Linux kernel -stable discussions
 help / color / mirror / Atom feed
* + mm-memory-tiering-fix-pgpromote_candidate-counting.patch added to mm-new branch
@ 2025-07-29 20:47 Andrew Morton
  0 siblings, 0 replies; only message in thread
From: Andrew Morton @ 2025-07-29 20:47 UTC (permalink / raw)
  To: mm-commits, ying.huang, y-goto, vschneid, vincent.guittot, stable,
	rostedt, peterz, mingo, mgorman, lizhijian, juri.lelli,
	dietmar.eggemann, bsegall, ruansy.fnst, akpm


The patch titled
     Subject: mm: memory-tiering: fix PGPROMOTE_CANDIDATE counting
has been added to the -mm mm-new branch.  Its filename is
     mm-memory-tiering-fix-pgpromote_candidate-counting.patch

This patch will shortly appear at
     https://git.kernel.org/pub/scm/linux/kernel/git/akpm/25-new.git/tree/patches/mm-memory-tiering-fix-pgpromote_candidate-counting.patch

This patch will later appear in the mm-new branch at
    git://git.kernel.org/pub/scm/linux/kernel/git/akpm/mm

Note, mm-new is a provisional staging ground for work-in-progress
patches, and acceptance into mm-new is a notification for others take
notice and to finish up reviews.  Please do not hesitate to respond to
review feedback and post updated versions to replace or incrementally
fixup patches in mm-new.

Before you just go and hit "reply", please:
   a) Consider who else should be cc'ed
   b) Prefer to cc a suitable mailing list as well
   c) Ideally: find the original patch on the mailing list and do a
      reply-to-all to that, adding suitable additional cc's

*** Remember to use Documentation/process/submit-checklist.rst when testing your code ***

The -mm tree is included into linux-next via the mm-everything
branch at git://git.kernel.org/pub/scm/linux/kernel/git/akpm/mm
and is updated there every 2-3 working days

------------------------------------------------------
From: Ruan Shiyang <ruansy.fnst@fujitsu.com>
Subject: mm: memory-tiering: fix PGPROMOTE_CANDIDATE counting
Date: Tue, 29 Jul 2025 11:51:01 +0800

Goto-san reported confusing pgpromote statistics where the
pgpromote_success count significantly exceeded pgpromote_candidate.
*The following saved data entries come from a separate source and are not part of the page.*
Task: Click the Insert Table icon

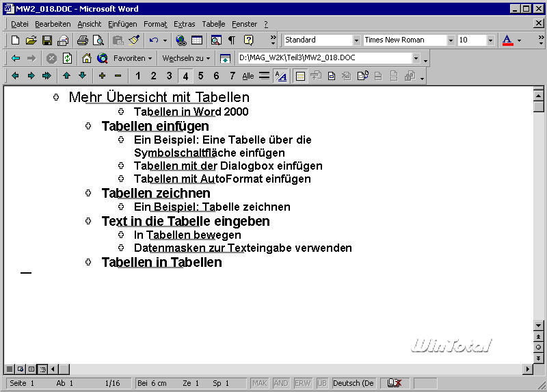Action: 197,40
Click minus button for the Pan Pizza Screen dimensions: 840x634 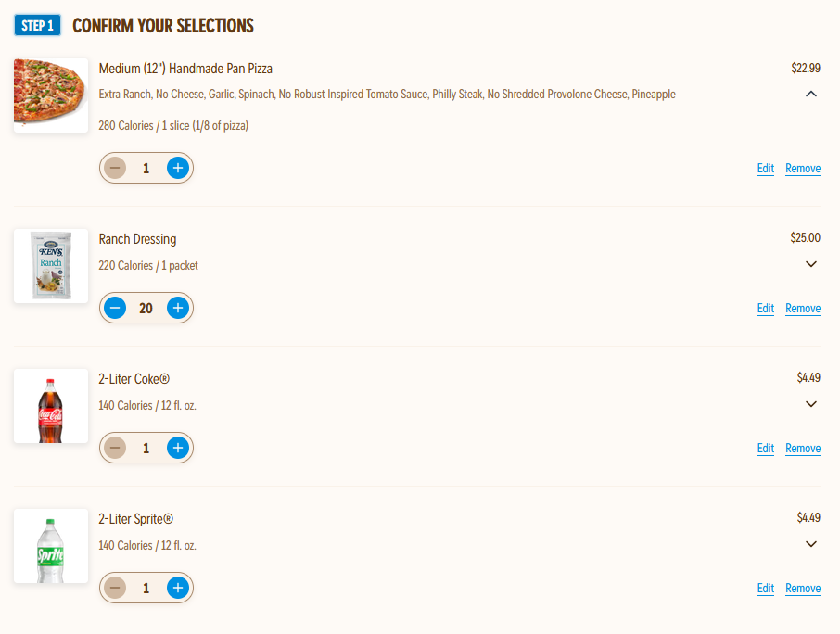tap(115, 168)
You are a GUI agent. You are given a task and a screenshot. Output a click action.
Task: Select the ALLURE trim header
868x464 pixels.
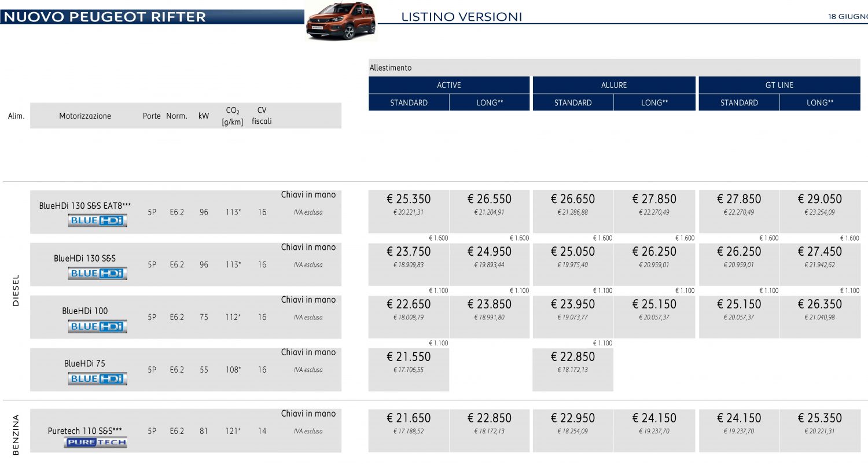point(614,85)
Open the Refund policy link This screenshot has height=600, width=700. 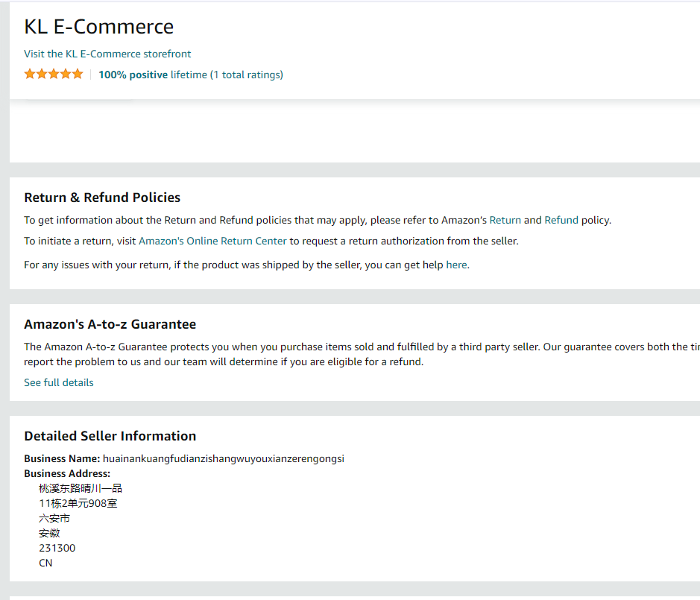(561, 220)
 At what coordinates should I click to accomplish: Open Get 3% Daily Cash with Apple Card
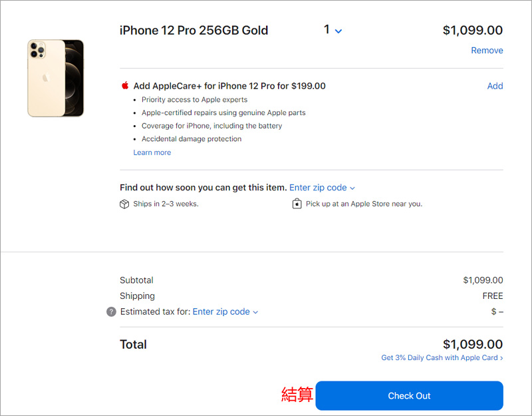pyautogui.click(x=442, y=358)
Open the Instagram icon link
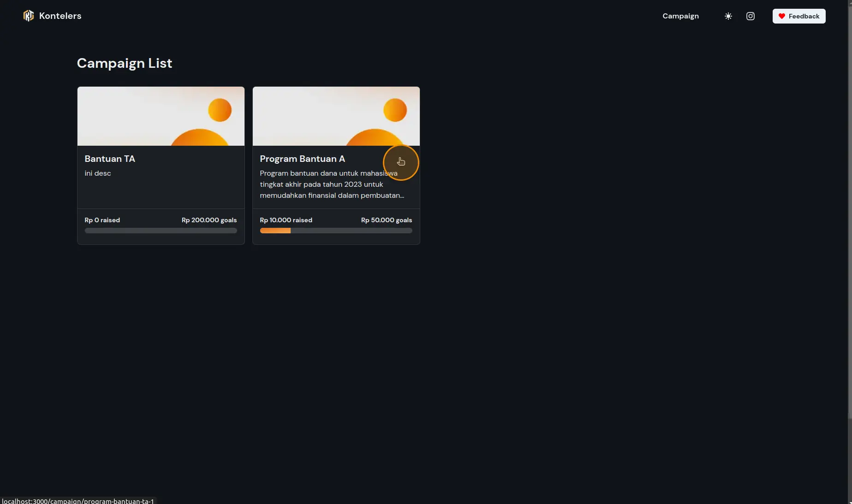Image resolution: width=852 pixels, height=504 pixels. pos(751,16)
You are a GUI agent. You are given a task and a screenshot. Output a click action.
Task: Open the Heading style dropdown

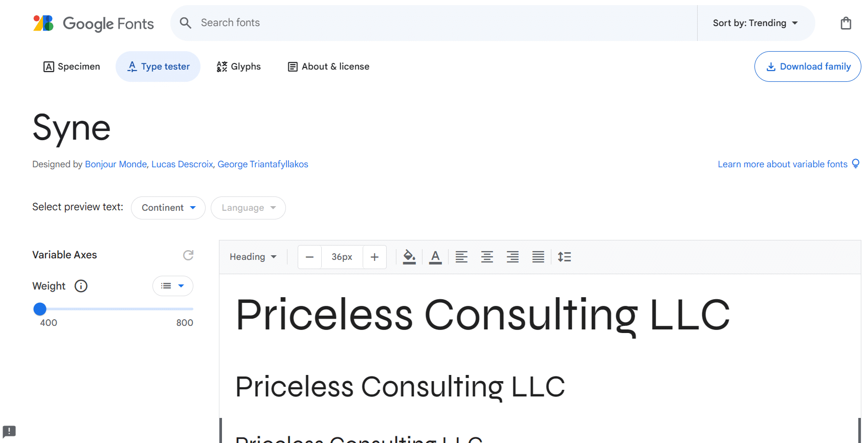pos(253,257)
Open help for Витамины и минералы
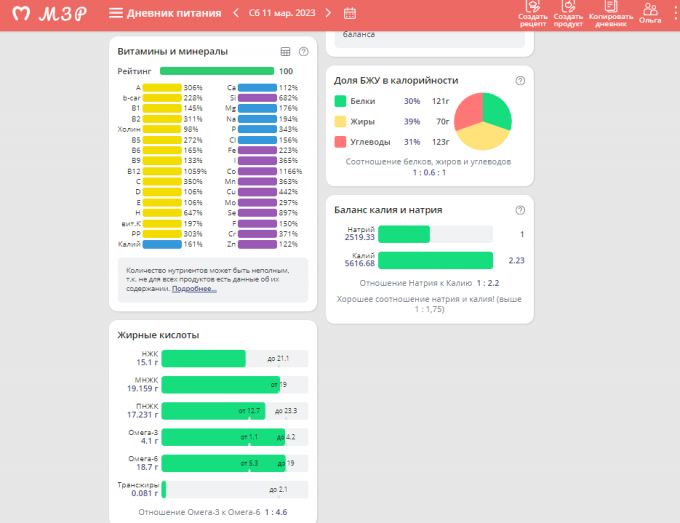 coord(303,51)
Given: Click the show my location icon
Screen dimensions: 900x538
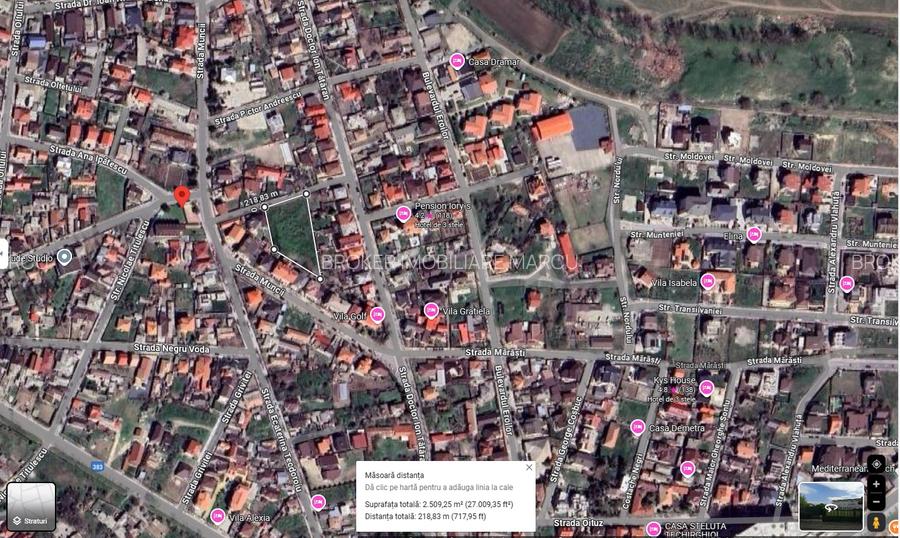Looking at the screenshot, I should pyautogui.click(x=876, y=463).
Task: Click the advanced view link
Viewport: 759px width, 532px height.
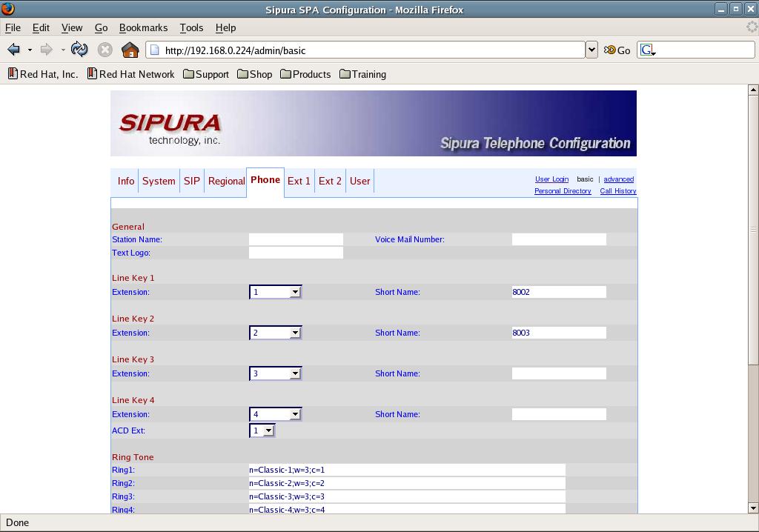Action: point(618,179)
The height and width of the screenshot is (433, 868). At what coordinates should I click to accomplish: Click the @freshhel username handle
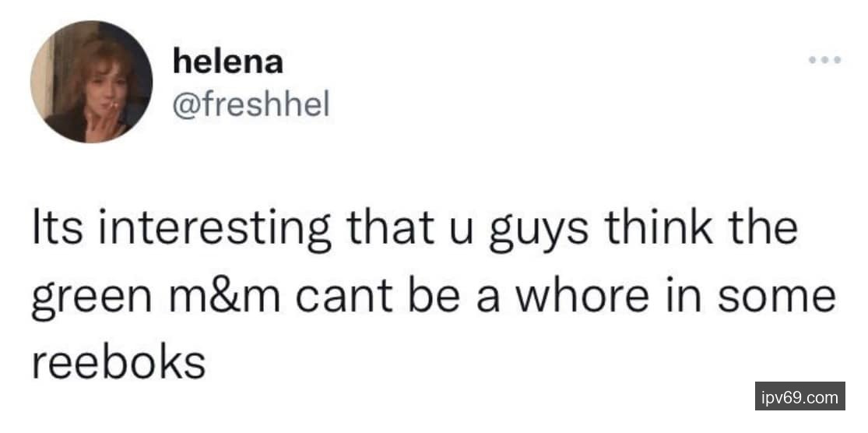click(251, 104)
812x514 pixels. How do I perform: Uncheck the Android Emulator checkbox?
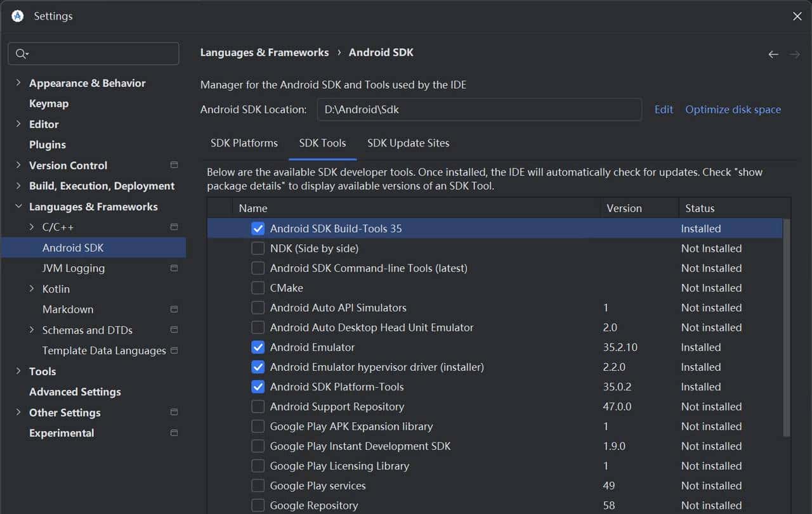tap(258, 347)
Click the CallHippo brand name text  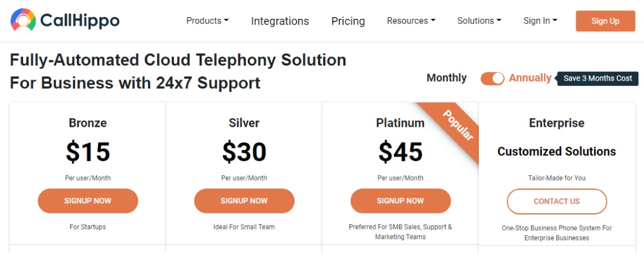pos(79,21)
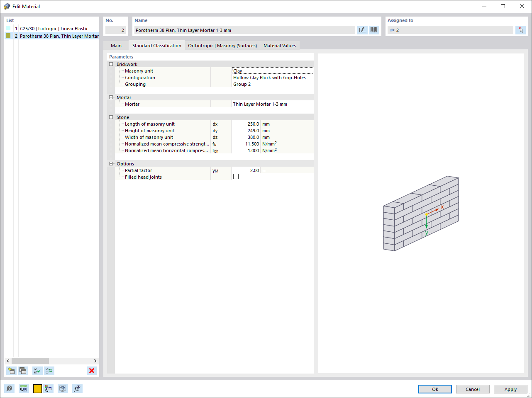Apply the material changes

point(510,389)
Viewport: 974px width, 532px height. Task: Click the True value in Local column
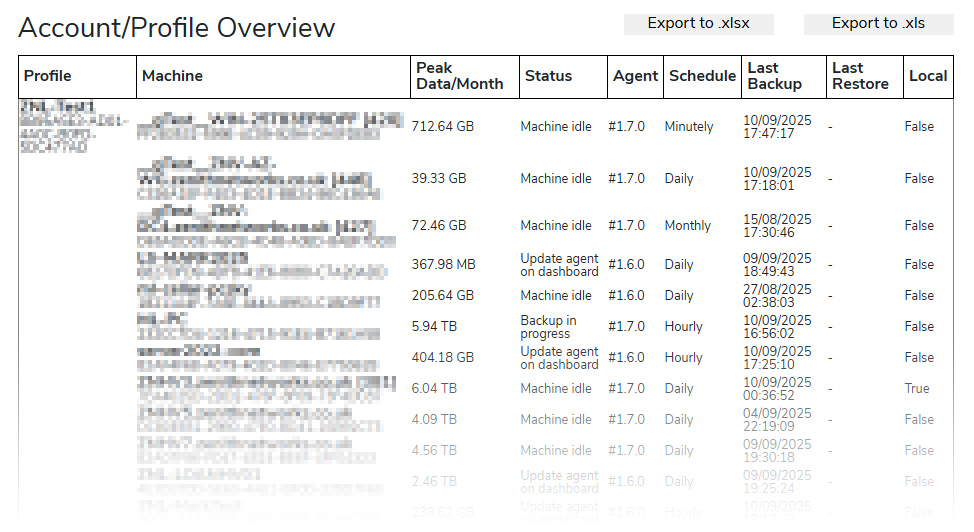[917, 389]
On a system with three nodes (nodes 0-1: DRAM 4GB, node 2: NVDIMM 4GB):
 # Enable demotion only
 echo 1 > /sys/kernel/mm/numa/demotion_enabled
 numactl -m 0-1 memhog -r200 3500M >/dev/null &
 pid=$!
 sleep 2
 numactl memhog -r100 2500M >/dev/null &
 sleep 10
 kill -9 $pid # terminate the 1st memhog
 # Enable promotion
 echo 2 > /proc/sys/kernel/numa_balancing

After a few seconds, we observeed `pgpromote_candidate < pgpromote_success`
$ grep -e pgpromote /proc/vmstat
pgpromote_success 2579
pgpromote_candidate 0

In this scenario, after terminating the first memhog, the conditions for
pgdat_free_space_enough() are quickly met, and triggers promotion. 
However, these migrated pages are only counted for in PGPROMOTE_SUCCESS,
not in PGPROMOTE_CANDIDATE.

To solve these confusing statistics, introduce PGPROMOTE_CANDIDATE_NRL to
count the missed promotion pages.  And also, not counting these pages into
PGPROMOTE_CANDIDATE is to avoid changing the existing algorithm or
performance of the promotion rate limit.

Link: https://lkml.kernel.org/r/20250729035101.1601407-1-ruansy.fnst@fujitsu.com
Signed-off-by: Li Zhijian <lizhijian@fujitsu.com>
Signed-off-by: Ruan Shiyang <ruansy.fnst@fujitsu.com>
Reported-by: Yasunori Gotou (Fujitsu) <y-goto@fujitsu.com>
Suggested-by: Huang Ying <ying.huang@linux.alibaba.com>
Cc: Ingo Molnar <mingo@redhat.com>
Cc: Peter Zijlstra <peterz@infradead.org>
Cc: Juri Lelli <juri.lelli@redhat.com>
Cc: Vincent Guittot <vincent.guittot@linaro.org>
Cc: Dietmar Eggemann <dietmar.eggemann@arm.com>
Cc: Steven Rostedt <rostedt@goodmis.org>
Cc: Ben Segall <bsegall@google.com>
Cc: Mel Gorman <mgorman@suse.de>
Cc: Valentin Schneider <vschneid@redhat.com>
Cc: <stable@vger.kernel.org>
Signed-off-by: Andrew Morton <akpm@linux-foundation.org>
---

 include/linux/mmzone.h |   16 +++++++++++++++-
 kernel/sched/fair.c    |    5 +++--
 mm/vmstat.c            |    1 +
 3 files changed, 19 insertions(+), 3 deletions(-)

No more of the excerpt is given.